Data:
—————
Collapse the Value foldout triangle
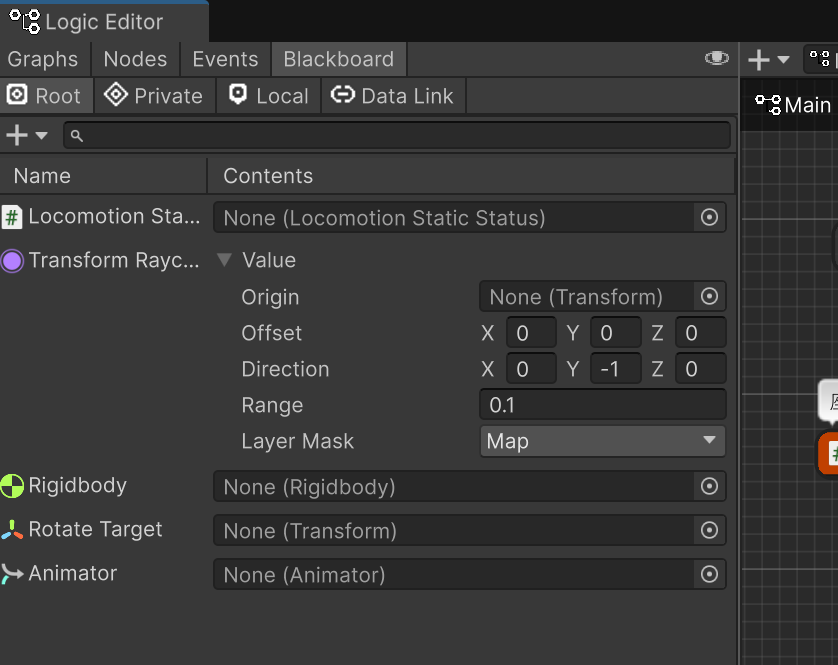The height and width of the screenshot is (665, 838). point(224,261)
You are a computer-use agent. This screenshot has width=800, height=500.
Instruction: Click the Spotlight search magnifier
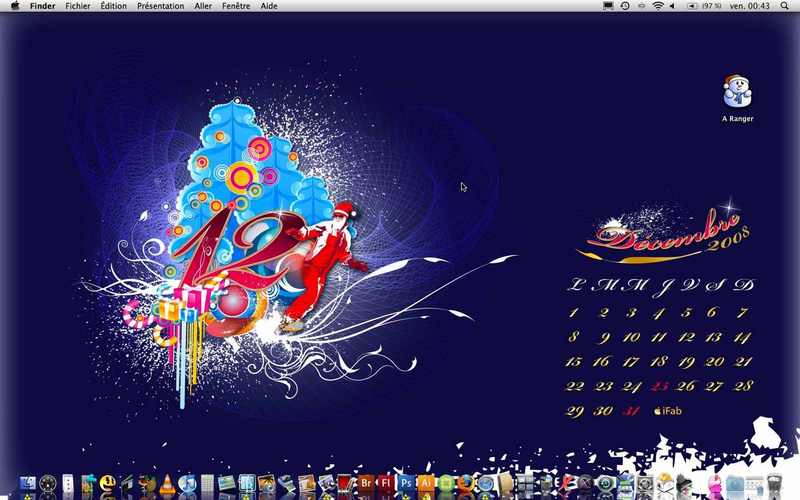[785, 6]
—————
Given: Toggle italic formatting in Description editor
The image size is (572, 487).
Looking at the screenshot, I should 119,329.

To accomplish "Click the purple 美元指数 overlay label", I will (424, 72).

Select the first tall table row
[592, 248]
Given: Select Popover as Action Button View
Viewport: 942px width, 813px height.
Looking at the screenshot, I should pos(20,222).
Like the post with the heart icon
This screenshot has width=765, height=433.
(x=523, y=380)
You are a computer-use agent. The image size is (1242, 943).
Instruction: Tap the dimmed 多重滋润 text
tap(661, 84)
—————
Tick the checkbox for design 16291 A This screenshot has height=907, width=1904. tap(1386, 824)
—————
Problem statement:
Lines wanted from the listing above: the line with "Given: Toggle italic" up to and including the line with "Given: Select Popover as Action Button View". Please write them out exactly, adding nothing else.

Response to this exercise:
Given: Toggle italic formatting in Description editor
The image size is (572, 487).
Looking at the screenshot, I should 119,329.

To accomplish "Click the purple 美元指数 overlay label", I will (424, 72).

Select the first tall table row
[592, 248]
Given: Select Popover as Action Button View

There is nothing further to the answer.